すぐに説明があることは分かっているとは思うのだが。


「うん。その職業ごとに違うけど、まったくスキルに関連していない職は厳しいだろう。」

「もしスキルの効果が自分でも理解していない状態で、仮に兵士にでもなったら大惨事になってしまうだろう。」

「あなた達は我らの希望・・・いわば救世主なんだ。そんなことで失うわけにはいかない。」


「救世主?なかなか良い響きしてるな!俺はそういうの結構燃えるぜ?」


千橋は救世主という言葉に反応してはしゃいでいる。

きっと俺と同じ兵士に志願するであろう奴だからな。強そうな味方は心強いところだ。


「ではそれぞれ向かってくれ。分からないことがあったら私に聞いてくれ。」


何人か分からないところがあったらしくスノーテに質問しているが、俺は特に分からないことはない。兵士に志願してスキルで弱く見られるけど実は強い!っていう展開があると信じているからな。

さあて、俺は兵舎棟に向かうとするか。



兵舎棟に向かう際に周りを見ると、同じ方向へ進んでいる人は俺含めて4人居た。

まず千橋。まあ妥当だな。俺もそう予想してたし。

そして伊地イジ 嶺亜レイア。彼は千橋とは真逆のタイプのスポーツ万能系の奴だ。

千橋が力とフィジカルで戦うタイプなら、伊地はスピードとセンスで戦うスラッとしたタイプだ。

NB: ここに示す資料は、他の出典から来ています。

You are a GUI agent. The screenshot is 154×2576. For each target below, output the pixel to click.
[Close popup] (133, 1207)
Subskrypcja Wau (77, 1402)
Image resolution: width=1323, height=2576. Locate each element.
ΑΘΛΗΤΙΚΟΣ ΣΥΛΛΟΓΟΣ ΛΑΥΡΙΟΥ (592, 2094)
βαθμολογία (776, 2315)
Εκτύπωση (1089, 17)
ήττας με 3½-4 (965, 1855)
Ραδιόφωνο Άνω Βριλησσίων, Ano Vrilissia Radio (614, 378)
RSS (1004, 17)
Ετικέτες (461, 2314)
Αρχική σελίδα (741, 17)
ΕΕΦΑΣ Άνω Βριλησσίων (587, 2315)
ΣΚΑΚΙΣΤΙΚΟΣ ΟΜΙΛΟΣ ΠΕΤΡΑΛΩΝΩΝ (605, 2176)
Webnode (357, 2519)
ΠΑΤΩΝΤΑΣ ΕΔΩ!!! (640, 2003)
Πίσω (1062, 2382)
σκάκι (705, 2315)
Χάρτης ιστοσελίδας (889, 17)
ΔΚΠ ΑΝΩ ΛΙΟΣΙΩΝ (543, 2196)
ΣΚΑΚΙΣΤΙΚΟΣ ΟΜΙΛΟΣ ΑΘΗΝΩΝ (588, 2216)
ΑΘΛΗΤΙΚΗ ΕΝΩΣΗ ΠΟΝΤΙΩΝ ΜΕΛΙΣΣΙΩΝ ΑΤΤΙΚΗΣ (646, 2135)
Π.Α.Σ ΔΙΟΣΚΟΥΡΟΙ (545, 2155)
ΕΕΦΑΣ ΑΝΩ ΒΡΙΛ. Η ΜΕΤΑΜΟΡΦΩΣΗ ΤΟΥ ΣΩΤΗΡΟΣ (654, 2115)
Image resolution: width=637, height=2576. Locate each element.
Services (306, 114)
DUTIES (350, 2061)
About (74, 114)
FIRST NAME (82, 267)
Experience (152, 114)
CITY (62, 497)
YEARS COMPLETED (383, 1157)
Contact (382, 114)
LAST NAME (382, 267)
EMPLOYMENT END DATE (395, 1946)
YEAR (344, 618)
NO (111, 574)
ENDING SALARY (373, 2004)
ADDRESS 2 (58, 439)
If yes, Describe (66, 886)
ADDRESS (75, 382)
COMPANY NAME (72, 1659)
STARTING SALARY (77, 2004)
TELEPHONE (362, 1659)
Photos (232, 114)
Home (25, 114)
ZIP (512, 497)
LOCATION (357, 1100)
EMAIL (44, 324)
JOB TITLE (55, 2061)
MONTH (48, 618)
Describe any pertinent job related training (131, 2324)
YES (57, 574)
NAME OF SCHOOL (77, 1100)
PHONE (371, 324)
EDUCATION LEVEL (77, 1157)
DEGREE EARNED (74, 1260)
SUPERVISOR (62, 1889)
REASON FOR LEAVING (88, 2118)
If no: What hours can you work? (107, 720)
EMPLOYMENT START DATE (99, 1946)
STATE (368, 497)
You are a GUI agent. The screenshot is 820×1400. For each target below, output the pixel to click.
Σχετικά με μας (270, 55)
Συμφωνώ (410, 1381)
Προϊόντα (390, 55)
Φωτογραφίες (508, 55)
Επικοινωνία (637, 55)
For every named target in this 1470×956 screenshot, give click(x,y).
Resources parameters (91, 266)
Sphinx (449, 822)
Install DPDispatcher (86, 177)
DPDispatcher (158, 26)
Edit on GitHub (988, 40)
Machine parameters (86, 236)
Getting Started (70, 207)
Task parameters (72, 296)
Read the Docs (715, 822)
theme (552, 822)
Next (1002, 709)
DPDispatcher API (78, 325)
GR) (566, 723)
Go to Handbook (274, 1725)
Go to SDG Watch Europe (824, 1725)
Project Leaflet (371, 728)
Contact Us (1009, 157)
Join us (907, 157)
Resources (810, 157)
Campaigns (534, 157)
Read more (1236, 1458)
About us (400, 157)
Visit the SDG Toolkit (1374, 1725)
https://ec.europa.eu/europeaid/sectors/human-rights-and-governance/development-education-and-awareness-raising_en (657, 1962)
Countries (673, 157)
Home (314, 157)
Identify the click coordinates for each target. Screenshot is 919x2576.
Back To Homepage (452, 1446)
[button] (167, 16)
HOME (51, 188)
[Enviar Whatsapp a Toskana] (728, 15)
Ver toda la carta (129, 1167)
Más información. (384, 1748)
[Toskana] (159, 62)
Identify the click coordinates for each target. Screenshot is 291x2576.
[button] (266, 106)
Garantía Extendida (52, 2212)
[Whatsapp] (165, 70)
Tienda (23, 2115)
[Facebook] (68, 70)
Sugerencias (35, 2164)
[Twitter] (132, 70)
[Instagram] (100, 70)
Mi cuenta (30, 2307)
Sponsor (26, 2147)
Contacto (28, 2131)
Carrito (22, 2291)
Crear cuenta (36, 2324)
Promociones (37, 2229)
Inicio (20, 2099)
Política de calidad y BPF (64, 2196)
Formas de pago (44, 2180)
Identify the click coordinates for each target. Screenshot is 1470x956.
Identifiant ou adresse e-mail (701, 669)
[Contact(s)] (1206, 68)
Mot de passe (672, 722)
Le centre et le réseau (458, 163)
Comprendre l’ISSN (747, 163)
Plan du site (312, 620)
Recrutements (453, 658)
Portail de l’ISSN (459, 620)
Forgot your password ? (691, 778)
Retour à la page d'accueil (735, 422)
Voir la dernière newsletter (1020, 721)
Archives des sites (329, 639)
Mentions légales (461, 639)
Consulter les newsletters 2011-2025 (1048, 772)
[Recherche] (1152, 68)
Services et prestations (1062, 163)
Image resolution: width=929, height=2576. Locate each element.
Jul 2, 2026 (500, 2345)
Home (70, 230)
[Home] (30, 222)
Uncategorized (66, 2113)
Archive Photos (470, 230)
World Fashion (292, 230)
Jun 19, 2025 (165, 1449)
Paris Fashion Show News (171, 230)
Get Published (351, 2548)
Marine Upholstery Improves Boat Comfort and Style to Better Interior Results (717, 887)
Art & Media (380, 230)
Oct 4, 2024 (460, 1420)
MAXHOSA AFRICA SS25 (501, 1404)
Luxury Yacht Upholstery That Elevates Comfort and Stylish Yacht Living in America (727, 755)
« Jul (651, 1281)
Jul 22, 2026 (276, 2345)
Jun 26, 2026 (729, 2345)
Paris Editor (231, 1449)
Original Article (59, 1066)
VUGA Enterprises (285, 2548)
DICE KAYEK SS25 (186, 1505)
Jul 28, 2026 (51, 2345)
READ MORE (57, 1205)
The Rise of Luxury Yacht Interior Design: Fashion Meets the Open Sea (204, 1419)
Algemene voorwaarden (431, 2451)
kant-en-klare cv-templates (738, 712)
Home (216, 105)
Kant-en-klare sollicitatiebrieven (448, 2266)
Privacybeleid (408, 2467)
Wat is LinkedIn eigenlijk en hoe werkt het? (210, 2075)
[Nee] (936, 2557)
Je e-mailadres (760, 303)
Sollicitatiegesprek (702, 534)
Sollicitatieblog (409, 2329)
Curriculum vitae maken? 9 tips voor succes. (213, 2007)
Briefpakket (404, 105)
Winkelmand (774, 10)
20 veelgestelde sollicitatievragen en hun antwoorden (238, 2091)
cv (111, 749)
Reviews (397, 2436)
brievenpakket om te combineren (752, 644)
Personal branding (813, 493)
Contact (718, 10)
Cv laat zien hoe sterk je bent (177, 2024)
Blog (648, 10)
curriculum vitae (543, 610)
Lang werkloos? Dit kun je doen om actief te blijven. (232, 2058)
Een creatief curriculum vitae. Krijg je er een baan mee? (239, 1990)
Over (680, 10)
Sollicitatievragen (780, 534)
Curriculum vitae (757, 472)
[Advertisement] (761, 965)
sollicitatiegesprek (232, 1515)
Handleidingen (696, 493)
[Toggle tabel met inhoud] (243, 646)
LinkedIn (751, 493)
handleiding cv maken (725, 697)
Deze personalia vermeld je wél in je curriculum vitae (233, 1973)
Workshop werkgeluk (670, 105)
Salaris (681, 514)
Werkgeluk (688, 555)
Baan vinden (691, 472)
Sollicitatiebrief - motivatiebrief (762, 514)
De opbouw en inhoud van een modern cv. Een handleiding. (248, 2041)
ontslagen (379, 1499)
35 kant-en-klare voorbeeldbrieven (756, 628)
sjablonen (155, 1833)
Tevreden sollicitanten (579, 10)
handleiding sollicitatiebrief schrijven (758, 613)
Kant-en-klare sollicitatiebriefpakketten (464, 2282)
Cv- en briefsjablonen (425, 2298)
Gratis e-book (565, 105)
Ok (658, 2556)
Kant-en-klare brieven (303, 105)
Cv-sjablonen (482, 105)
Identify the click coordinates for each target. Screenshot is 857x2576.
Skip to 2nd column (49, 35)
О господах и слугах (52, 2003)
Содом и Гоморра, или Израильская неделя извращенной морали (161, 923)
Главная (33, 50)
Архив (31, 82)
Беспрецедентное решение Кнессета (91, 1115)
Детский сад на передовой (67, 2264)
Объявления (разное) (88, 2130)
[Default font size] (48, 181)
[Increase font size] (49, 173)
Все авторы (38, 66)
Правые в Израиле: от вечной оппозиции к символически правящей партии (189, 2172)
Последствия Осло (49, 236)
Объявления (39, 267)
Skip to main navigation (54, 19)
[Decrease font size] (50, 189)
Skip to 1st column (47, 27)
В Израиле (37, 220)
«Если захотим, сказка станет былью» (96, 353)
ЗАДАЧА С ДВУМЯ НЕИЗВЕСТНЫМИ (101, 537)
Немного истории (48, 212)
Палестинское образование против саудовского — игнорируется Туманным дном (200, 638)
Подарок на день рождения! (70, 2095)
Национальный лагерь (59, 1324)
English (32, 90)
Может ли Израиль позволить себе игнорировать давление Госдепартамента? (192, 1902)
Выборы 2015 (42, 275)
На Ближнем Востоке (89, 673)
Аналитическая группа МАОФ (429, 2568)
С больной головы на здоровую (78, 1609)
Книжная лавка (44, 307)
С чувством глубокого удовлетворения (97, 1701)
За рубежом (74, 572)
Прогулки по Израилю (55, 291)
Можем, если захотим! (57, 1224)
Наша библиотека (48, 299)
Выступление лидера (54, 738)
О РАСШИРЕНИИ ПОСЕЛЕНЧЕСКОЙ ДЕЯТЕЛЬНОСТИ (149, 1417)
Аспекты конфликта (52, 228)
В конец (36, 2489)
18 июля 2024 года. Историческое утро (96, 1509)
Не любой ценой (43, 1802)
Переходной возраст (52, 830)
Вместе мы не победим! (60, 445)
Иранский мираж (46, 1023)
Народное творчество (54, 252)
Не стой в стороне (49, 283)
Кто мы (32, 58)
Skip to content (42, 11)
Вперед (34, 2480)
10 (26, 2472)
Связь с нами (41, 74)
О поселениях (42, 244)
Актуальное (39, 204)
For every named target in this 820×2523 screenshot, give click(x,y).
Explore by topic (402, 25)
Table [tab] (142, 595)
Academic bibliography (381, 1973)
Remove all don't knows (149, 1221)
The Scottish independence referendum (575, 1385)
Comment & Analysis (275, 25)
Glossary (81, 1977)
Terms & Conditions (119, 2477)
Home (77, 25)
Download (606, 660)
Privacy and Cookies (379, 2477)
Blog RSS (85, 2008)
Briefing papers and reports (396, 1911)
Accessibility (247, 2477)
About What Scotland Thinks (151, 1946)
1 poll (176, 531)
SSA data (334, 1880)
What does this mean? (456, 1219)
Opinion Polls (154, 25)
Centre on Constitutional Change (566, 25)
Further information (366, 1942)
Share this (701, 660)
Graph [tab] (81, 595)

次に家奥イエオク 奈津恵ナツエ。彼女はそれなりに運動はできるとは思うが・・・正直兵士なんてやるガラではない気がする。だからこそ憧れてそういう兵士に向いたスキルを取ったのかな?


とかなんとかやっている内に兵舎棟に着いた。

剣や鎧がぶつかる音が聞こえる。

それにこれは・・・なんだ?爆発音?

この世界でもダイナマイトみたいな兵器が生まれているのか?


「兵士に志願する者はこの4人か?」


目の前に現れたのはいかにも屈強そうな重装備のおっさん。

アーマーおっさん、略してアマオとでも呼んでやろう。


「おそらくそうですね。えっとあなたは?」


嶺亜が先陣を切った。俺があだ名を考えている内に行動するなんて、やるなコイツ。


「私はアンサダ重歩兵第二連隊の副連隊長のリガンだ。」

「そして・・・おーい!」


アマオは後ろにいる一人の青年を呼んだ。

そうするとその青年はこっちに走ってきた。

ローブを着ている・・・ということは魔法使いか?


「はーい、ってえーっと?ああそうか君達が噂の召喚者か。」


いつのまにか噂になっていた。それに召喚者だなんて何の捻りもない名称付けられてるし。

まあ悪い気はしないが。


「俺はアンサダ魔法兵第一連隊の連隊長のソーサーだ。よろしくな。」


何?つまりこの同年代くらいのソーサーってやつの方が階級上なのか?

てか魔法連隊って・・・

そうか、そりゃそうだな。魔法がある世界ならそれを戦争に利用しないわけないだろう。魔法使いの兵士もいるか。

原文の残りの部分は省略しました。